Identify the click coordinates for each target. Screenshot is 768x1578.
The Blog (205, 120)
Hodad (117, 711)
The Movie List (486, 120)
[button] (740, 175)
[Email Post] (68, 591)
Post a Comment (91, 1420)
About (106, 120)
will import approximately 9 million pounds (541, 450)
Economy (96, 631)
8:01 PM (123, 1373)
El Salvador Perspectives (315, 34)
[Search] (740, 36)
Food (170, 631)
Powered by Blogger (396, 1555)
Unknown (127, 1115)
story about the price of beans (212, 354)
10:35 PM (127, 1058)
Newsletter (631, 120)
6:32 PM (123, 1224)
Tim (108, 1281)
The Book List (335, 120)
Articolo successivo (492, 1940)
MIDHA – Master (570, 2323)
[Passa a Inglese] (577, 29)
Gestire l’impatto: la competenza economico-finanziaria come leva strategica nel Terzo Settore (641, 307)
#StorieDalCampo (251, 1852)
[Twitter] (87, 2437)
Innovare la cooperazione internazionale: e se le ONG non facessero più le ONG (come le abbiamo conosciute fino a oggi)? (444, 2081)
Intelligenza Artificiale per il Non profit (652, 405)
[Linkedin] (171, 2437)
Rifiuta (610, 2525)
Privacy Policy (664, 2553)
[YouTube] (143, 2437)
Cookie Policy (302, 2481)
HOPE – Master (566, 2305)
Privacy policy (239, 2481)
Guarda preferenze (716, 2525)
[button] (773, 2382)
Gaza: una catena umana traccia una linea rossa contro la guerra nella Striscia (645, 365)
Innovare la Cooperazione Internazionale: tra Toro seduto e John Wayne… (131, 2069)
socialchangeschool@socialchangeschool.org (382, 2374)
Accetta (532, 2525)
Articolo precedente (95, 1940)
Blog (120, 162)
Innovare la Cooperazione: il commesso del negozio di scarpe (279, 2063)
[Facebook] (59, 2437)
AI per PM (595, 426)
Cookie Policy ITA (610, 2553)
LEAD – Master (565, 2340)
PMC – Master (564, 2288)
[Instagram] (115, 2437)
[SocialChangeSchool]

◇ ◇ ◇ ◇ ◇

- Problem statement -
Find and show each line of the listing with the word "Master".

- Result -
MIDHA – Master (570, 2323)
HOPE – Master (566, 2305)
LEAD – Master (565, 2340)
PMC – Master (564, 2288)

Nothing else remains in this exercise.